US film director Sidney Lumet, who directed such films as 12 Angry Men, Dog Day Afternoon and Network, died on Saturday, aged 86.
Lumet, whose film career spanned more than 50 years, died of lymphoma at his home in New York, his family said.
Once described by Variety as “the quintessential New York filmmaker,” Lumet shot a large number of his films in his hometown, including The Pawnbroker, Serpico, Prince of the City and many others.
Lumet began as a director for CBS in New York in 1951 on such shows as Crime Photographer, Danger, You Are There, Frontier, The United States Steel Hour, and Omnibus before his feature-film directorial debut with 12 Angry Men.

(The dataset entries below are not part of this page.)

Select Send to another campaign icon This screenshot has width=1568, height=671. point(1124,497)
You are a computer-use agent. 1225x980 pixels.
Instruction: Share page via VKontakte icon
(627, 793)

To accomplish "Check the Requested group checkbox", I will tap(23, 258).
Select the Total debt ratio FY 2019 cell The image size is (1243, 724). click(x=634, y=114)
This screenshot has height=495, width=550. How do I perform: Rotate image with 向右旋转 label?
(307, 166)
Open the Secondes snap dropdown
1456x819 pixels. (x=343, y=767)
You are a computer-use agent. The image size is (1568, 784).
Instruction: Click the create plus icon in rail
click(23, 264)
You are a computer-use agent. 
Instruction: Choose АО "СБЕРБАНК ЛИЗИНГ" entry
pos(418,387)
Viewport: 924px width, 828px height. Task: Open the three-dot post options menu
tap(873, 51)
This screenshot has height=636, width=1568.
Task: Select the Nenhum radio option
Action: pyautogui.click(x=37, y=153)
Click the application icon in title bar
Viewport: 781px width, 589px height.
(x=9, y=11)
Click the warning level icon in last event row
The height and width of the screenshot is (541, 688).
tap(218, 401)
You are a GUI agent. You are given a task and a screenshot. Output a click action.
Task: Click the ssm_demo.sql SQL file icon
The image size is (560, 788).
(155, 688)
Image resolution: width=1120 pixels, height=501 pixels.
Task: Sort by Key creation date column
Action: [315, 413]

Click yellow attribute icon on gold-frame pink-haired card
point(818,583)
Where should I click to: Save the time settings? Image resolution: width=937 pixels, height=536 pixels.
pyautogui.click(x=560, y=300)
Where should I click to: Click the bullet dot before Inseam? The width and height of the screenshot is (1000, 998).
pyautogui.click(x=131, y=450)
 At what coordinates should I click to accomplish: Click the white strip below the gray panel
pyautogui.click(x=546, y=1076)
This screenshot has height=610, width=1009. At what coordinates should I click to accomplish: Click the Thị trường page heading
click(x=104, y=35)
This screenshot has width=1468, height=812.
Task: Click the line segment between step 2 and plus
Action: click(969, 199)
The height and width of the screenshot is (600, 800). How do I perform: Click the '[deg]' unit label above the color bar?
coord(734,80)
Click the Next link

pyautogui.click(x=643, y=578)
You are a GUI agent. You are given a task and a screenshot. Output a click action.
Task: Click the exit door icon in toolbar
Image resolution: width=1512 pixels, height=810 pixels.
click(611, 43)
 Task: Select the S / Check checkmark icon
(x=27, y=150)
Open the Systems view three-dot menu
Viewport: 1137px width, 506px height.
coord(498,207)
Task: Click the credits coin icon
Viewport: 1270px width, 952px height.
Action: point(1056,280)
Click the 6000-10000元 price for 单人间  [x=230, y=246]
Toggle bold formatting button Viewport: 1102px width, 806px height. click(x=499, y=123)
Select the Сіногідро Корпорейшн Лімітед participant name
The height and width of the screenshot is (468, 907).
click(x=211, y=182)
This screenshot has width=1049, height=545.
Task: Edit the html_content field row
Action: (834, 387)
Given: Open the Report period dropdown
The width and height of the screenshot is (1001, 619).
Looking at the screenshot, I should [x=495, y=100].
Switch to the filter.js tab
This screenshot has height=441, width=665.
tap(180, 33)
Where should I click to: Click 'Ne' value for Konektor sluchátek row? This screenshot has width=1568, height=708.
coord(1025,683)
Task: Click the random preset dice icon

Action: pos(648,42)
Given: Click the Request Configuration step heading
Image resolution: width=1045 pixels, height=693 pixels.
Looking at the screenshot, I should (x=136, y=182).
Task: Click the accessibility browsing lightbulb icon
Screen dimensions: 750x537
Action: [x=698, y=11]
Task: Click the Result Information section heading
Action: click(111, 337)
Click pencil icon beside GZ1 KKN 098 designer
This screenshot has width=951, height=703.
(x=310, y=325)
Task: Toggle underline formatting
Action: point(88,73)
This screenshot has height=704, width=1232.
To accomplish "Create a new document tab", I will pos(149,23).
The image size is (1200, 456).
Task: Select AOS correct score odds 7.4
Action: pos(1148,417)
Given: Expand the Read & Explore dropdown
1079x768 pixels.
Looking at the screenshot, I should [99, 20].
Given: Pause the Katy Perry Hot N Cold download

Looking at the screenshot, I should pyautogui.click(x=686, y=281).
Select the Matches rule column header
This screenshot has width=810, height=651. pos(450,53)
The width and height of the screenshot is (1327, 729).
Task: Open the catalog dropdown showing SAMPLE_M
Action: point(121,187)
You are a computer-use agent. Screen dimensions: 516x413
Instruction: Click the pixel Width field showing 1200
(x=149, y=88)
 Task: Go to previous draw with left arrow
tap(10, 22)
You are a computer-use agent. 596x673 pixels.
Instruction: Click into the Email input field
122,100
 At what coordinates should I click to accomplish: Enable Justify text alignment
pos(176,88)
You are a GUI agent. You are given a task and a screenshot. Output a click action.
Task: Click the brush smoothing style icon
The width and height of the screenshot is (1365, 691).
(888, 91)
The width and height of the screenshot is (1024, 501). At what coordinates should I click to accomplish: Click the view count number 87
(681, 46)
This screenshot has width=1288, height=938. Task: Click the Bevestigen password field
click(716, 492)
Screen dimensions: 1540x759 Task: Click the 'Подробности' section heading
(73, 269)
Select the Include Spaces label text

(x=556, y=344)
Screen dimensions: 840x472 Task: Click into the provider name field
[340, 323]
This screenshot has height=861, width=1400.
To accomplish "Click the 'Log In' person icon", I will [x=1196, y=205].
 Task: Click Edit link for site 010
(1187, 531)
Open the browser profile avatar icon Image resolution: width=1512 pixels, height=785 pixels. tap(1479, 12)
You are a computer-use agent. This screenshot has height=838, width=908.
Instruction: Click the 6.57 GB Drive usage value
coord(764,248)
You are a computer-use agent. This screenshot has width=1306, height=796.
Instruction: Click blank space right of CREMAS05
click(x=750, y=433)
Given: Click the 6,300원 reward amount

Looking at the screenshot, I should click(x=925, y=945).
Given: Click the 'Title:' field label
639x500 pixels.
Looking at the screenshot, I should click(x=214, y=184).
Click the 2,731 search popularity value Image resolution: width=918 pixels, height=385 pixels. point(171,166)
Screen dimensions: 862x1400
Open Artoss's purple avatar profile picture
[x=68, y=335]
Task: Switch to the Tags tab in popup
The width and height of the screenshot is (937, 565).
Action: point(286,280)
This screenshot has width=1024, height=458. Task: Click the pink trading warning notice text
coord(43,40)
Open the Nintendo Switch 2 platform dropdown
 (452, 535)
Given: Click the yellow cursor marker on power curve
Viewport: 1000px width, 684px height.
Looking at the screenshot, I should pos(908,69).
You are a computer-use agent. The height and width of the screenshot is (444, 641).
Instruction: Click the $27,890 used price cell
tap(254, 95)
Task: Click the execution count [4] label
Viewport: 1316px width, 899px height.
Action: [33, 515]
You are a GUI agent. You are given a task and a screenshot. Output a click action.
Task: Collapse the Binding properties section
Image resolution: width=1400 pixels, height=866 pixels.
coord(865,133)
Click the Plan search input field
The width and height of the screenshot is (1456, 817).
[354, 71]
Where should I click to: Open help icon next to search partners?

He made several more TV Movies before concentrating on film directing more than 40 films, including The Fugitive Kind, A View From the Bridge, Long Day’s Journey Into Night, Fail-Safe, The Hill, The Group, The Anderson Tapes, Murder on the Orient Express, Equus, and The Wiz .
He garnered three other Oscar nominations for directing: Dog Day Afternoon, The Verdict and Network -still considered one of the defining films about the television industry. It featured Australia’s Peter Finch with his infamous line, “I’m as mad as hell, and I’m not going to take this anymore!”
With his background in theatre and live television, Lumet rehearsed his actors for two or three weeks before he began filming. He then typically shot only a few takes and “cut in the camera”. He knew how each scene would be edited beforehand and shot only what needed to be shot.
“He just had an incredible eye for the truth,” Paul Newman, who received a best actor Oscar nomination for his role as an alcoholic lawyer who finds redemption in The Verdict, once said.
In 2001, he returned to television as the creator, executive producer and principal director of the short-lived Manhattan-set legal drama 100 Centre Street on the A&E Network.
His final work was Before the Devil Knows You’re Dead.